Wednesday, September 15th 2021, 1:44 pm - Scientists say that biodiversity loss caused by deep-sea mining could be permanent and the consequences for ocean ecosystems are unknown.
SINGAPORE (Reuters) - Environment officials and campaigners have called for a global moratorium on deep-sea mining and on issuing new exploration contracts unless marine ecosystems can be effectively protected.
Thousands of conservationists, scientists, and diplomats voted in favour of the moratorium late Wednesday at the International Union for Conservation of Nature (IUCN) conference in Marseille, France this week, which aims to lay the groundwork for a key global United Nations biodiversity summit in Kunming, China, in October.
Deep-sea mining uses heavy machinery to suck up off the ocean floor potato-sized rocks or nodules that contain cobalt, manganese, and other rare metals used in batteries.
Pacific island countries such as Nauru and Kiribati, in partnership with Western mining companies, have urged the International Seabed Authority to fast-track the adoption of regulations and allow companies to start exploration and mining activities within two years.
FILE PHOTO: A man watches the sun set over the Pacific Ocean in Encinitas, California, U.S. October 7, 2019. REUTERS/Mike Blake/File Photo
Scientists and conservationists have criticised these plans, saying too little is known about the impact of deep-sea mining and that minerals mined on land should be reused and recycled effectively before turning to the ocean floor.

## WHAT IS EXPECTED
Do these statements agree with the deep-sea mining article? For each, answer yes or no and quote the article's deciding words.
1. The IUCN conference was held in Kunming, China.
2. The nodules sucked up from the ocean floor contain cobalt and manganese.
3. Nauru and Kiribati urged the International Seabed Authority to fast-track the adoption of regulations.
The data after this point is unrelated to the text.

## DATA

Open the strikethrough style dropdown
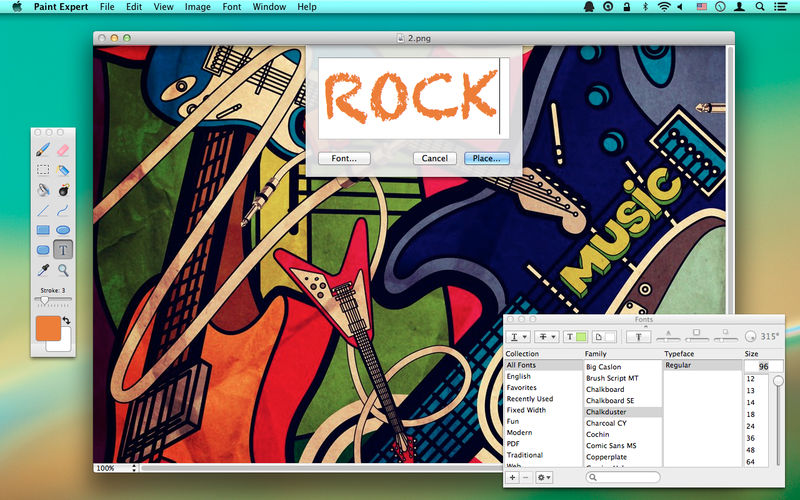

## TASK ANSWER
1. No: "conference in Marseille, France"
2. Yes: "nodules that contain cobalt, manganese, and other rare metals used in batteries"
3. Yes: "have urged the International Seabed Authority to fast-track the adoption of regulations"